TASK OBJECTIVE: Repeat verbatim the lines from the one containing "At what (x,y)" through the one containing "Looking at the", inclusive.

AVAILABLE DATA:

═══

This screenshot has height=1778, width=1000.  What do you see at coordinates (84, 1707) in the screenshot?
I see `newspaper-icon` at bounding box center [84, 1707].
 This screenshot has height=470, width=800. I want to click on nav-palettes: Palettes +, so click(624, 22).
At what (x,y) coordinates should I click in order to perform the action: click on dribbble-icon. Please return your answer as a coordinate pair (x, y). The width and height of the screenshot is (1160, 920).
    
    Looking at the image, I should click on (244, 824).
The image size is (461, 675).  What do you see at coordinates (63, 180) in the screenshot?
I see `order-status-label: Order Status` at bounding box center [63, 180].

═══

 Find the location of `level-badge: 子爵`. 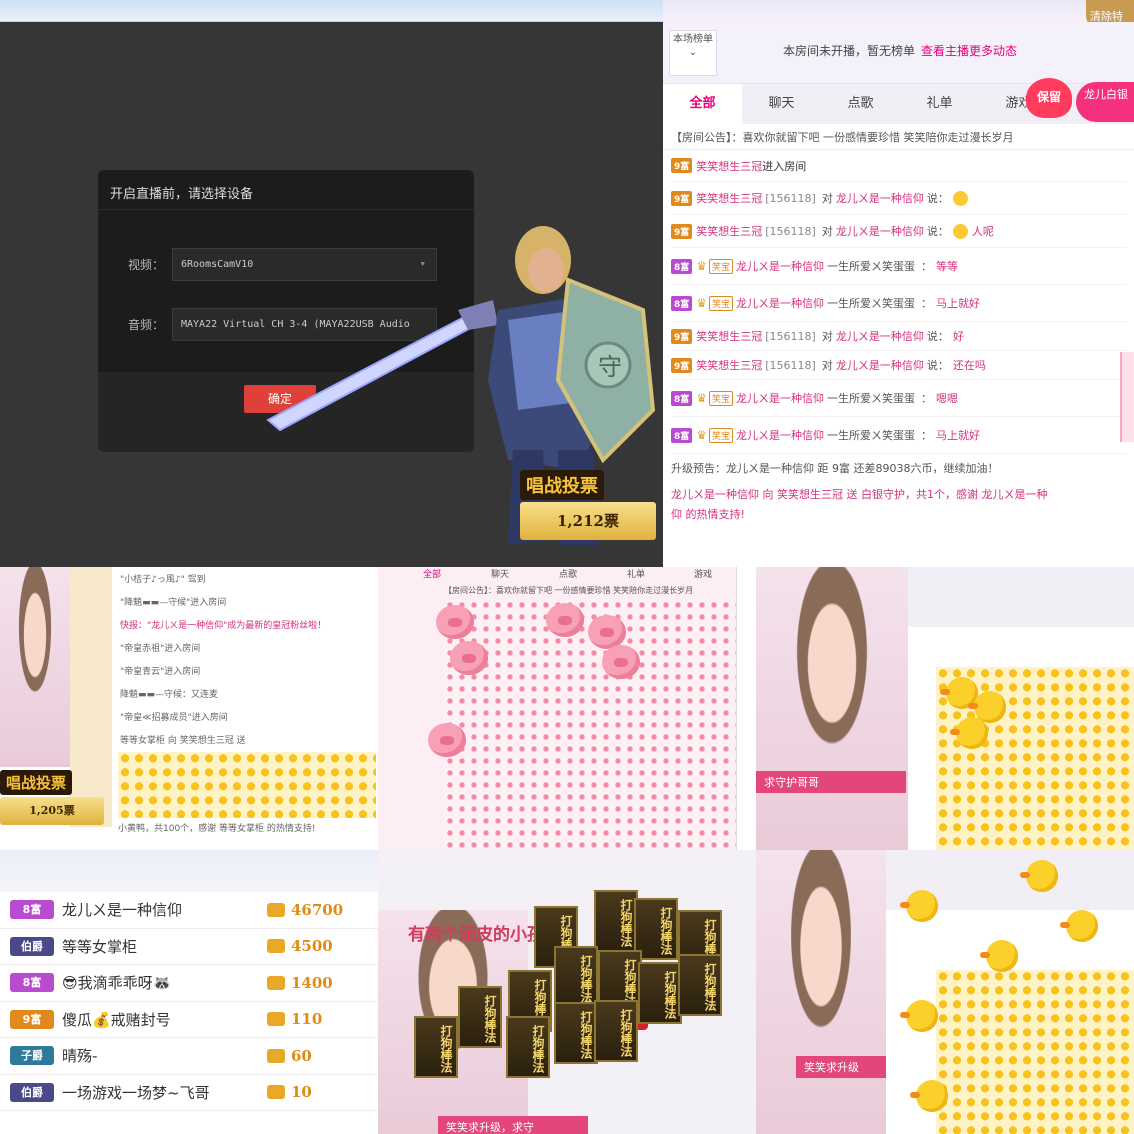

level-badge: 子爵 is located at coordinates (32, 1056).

═══

REPLY:
At what (x,y) coordinates should I click in order to perform the action: click on dribbble-icon. Please return your answer as a coordinate pair (x, y). The width and height of the screenshot is (1160, 920).
    
    Looking at the image, I should click on (244, 824).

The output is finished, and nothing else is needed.